VDC’s conclusions from the summit meeting:
LynuxWorks is one of the traditional RTOS companies in the embedded software market. They have long held a position within this market of supporting a dual approach for their operating system solutions – LynxOS and BlueCat Linux – offering a platform choice to OEMs.
From VDC’s perspective, this private company’s revenue has been stable over the last several years that have most likely contributed to the lack of investment in rebuilding the organization and marketing programs. The summit comes on the heels of a LynuxWorks press release in December 2005 that discussed the strength of their most recent quarterly results, optimism going forward, and additional financing from current investors. To be clear, the additional employees are seasoned veterans within the embedded software market. These additions demonstrate the company’s commitment to a more aggressive marketing and product campaign that focuses on their key strengths and differentiators for their products – adherence to open standards, consistent Eclipse-based software development tools, safety-critical/high reliability, and security/information assurance (for medium EAL 4+ and high EAL 6+), and software reuse/portability.
2005 has apparently been a very good year for the company.
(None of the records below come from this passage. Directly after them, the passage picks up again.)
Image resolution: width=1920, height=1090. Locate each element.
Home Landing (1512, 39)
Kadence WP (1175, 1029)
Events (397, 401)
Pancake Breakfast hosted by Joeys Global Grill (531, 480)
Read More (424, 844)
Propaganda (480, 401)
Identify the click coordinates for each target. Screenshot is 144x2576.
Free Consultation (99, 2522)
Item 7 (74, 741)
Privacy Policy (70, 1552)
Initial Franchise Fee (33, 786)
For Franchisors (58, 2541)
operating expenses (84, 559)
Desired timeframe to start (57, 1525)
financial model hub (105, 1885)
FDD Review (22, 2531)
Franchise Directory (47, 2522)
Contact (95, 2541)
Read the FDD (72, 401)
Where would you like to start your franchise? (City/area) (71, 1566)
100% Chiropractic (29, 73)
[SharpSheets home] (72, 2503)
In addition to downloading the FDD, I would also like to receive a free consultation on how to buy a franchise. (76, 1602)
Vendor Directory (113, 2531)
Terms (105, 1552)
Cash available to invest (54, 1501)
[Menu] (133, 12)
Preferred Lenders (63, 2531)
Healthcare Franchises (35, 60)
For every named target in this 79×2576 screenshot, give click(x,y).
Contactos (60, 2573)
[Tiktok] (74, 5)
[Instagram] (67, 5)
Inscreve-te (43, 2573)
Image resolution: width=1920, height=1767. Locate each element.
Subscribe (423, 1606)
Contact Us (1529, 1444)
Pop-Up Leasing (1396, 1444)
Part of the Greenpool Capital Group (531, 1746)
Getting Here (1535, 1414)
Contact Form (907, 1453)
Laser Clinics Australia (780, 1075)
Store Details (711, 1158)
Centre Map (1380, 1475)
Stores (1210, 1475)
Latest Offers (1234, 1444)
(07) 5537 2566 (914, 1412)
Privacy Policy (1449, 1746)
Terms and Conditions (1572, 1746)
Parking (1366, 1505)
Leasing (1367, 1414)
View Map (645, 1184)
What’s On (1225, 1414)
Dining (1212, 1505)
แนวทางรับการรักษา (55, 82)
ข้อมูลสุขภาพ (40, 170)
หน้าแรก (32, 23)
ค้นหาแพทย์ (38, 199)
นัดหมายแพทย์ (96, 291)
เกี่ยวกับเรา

The selection by General Dynamics Advanced Information Systems group in April for the U.S Army’s Future Combat System (FCS) was a key win. There were most likely significant resources dedicated to making this win possible and countless more to ensure its continued success. While such a resource commitment might suggest a strategic shift in focus for the company in the short-term in key target industries, we expect that the company is betting on the increasing awareness across all industries to develop products more efficiently, with higher reliability, and software portability, while providing some level of information assurance.
Bottom line:
The company’s success in 2005 and optimism for the future has allowed them to invest in their marketing programs, organizational structure, and product R&D. All these together should position LynuxWorks to capitalize on their momentum going into 2006. What remains then is the hard part: executing against the strategy and realizing the returns on those investments.